Problem requirements:
Read through the lines below and copy the ones holding the string "agent".

Data entries:
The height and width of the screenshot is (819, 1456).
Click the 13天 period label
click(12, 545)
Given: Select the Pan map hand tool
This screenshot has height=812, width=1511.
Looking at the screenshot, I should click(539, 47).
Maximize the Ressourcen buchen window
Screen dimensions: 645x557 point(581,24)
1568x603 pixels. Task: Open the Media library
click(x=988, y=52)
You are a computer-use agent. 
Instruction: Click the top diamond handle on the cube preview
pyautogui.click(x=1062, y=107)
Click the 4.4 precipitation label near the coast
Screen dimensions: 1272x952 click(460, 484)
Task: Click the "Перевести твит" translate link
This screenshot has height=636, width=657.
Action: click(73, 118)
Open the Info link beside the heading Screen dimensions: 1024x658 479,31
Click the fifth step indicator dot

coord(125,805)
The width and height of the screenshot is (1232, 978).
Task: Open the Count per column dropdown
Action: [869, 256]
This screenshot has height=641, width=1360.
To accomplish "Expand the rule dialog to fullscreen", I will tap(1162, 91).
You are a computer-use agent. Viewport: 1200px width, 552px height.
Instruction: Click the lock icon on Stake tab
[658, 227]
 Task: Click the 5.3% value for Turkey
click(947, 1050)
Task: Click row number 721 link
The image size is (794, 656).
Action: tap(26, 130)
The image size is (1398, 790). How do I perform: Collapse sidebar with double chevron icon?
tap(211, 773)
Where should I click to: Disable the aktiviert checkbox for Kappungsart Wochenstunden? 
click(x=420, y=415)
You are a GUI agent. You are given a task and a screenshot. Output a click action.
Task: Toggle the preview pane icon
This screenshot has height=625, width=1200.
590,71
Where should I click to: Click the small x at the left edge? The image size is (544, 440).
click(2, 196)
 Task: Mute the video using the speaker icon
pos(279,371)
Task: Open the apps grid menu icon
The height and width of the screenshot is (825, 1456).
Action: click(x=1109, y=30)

Written solution:
You are a computer-use agent. 
You are a computer-use agent. Viewport: 1200px width, 552px height.
You are a GUI agent. You are given a task and a screenshot. Output a click action.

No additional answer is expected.